[Problem description] For each record that follows, give it back exactly, with no pictures included.

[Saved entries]
━━━━━━━━
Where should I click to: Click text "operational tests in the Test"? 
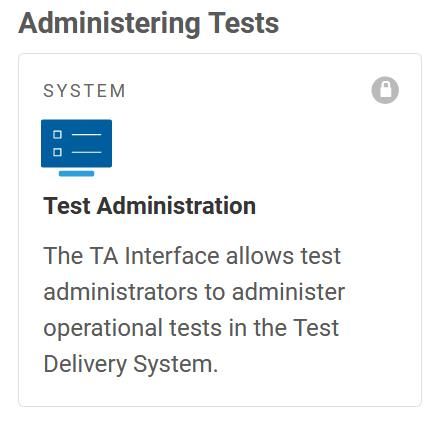[x=191, y=328]
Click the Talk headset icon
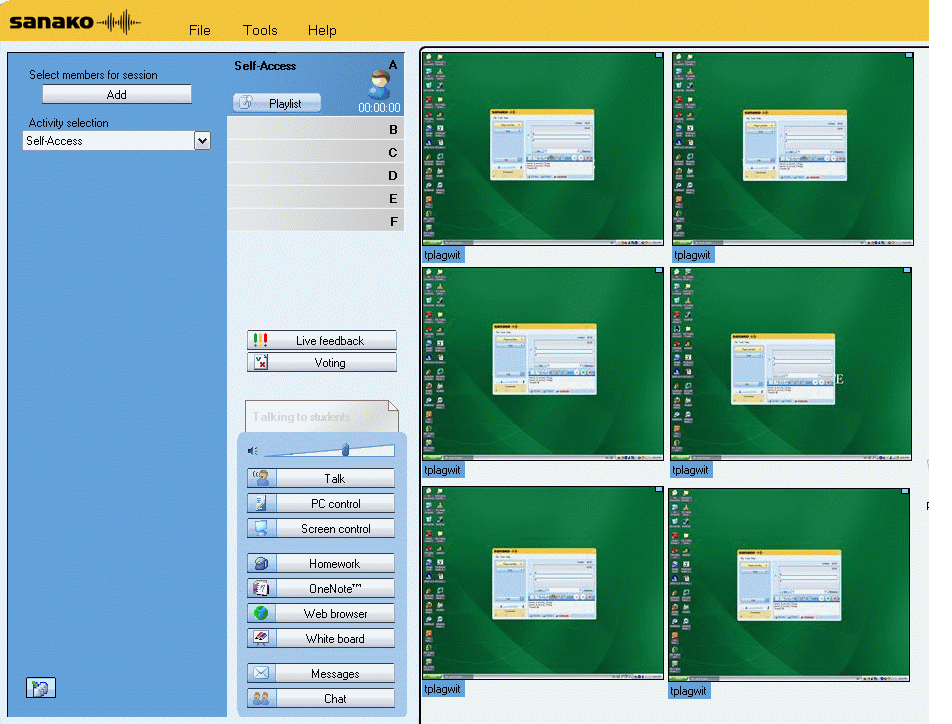 click(x=261, y=479)
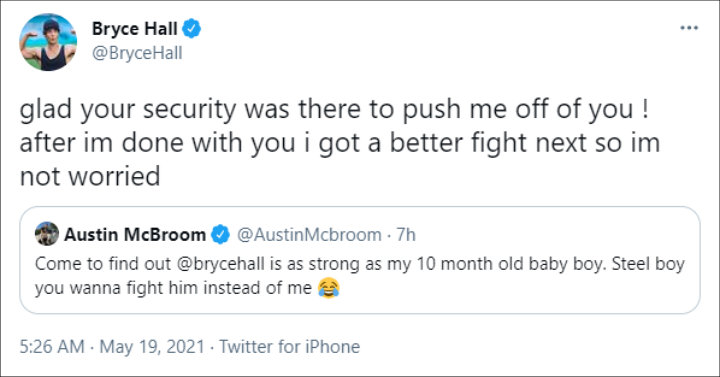Image resolution: width=720 pixels, height=377 pixels.
Task: Click the main tweet text about security
Action: click(x=340, y=142)
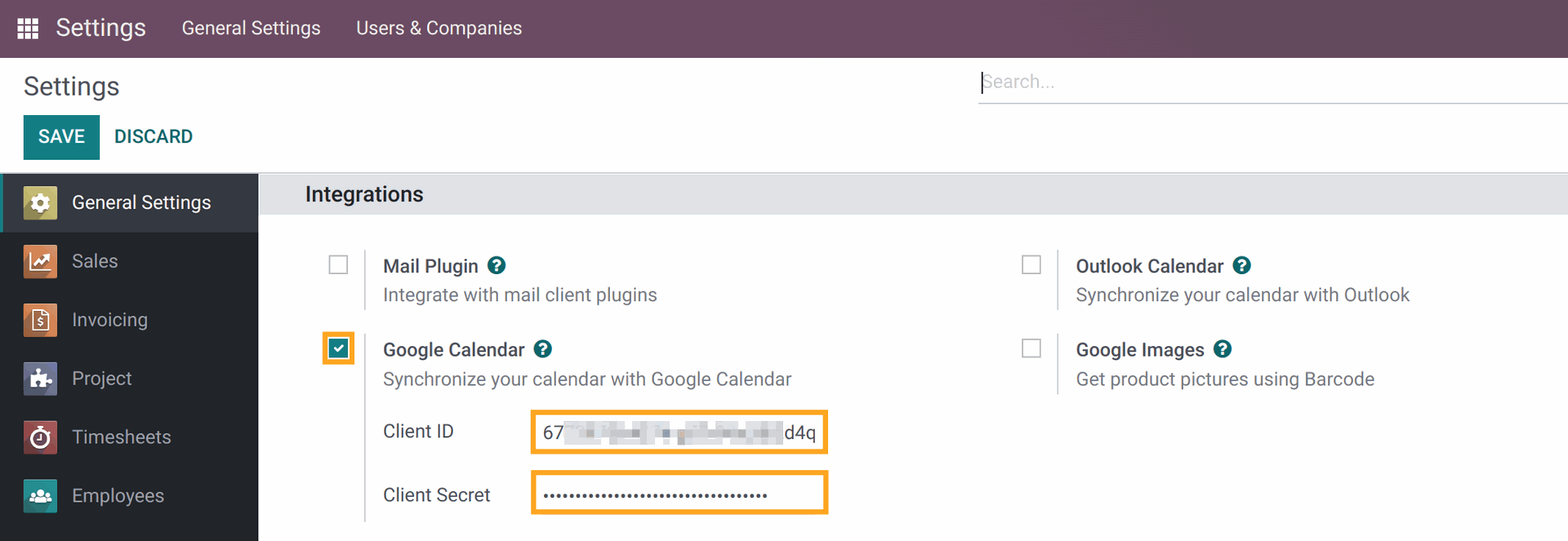Open the apps grid menu icon

tap(28, 29)
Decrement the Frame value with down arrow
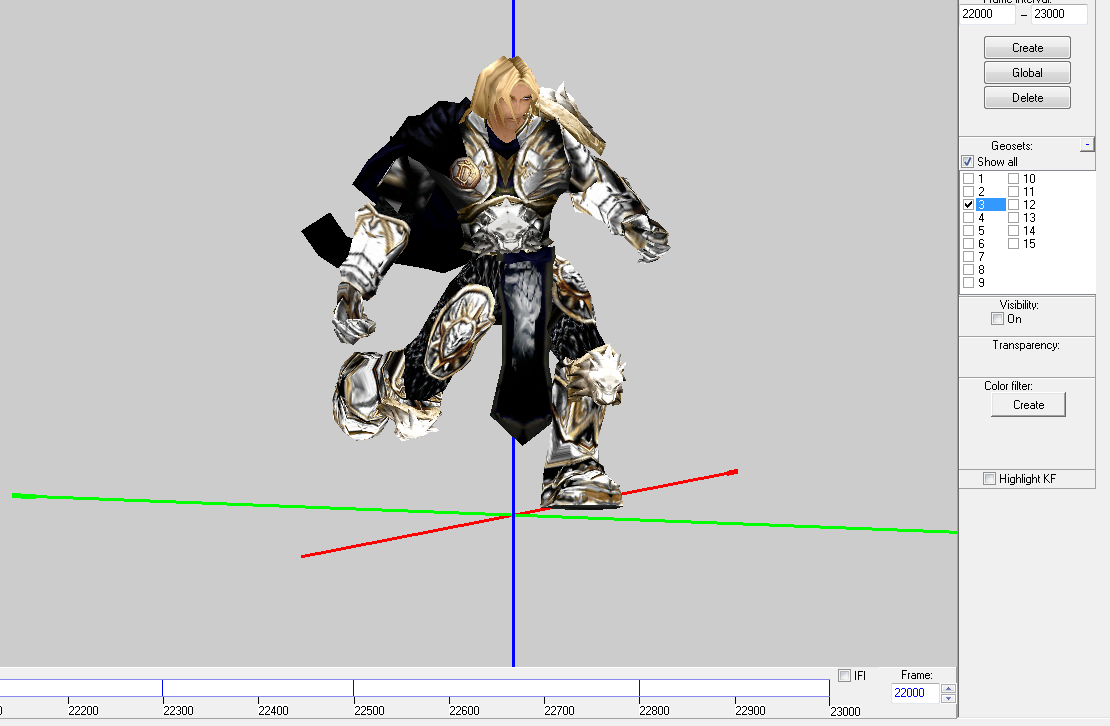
━━━━━━━━
[Task response]
Where should I click to: Click text "operational tests in the Test"? 
[x=191, y=328]
Click the Talk headset icon
 click(x=261, y=479)
Image resolution: width=720 pixels, height=377 pixels.
Task: Click the main tweet text about security
Action: click(x=340, y=142)
Open the apps grid menu icon

tap(28, 29)
Decrement the Frame value with down arrow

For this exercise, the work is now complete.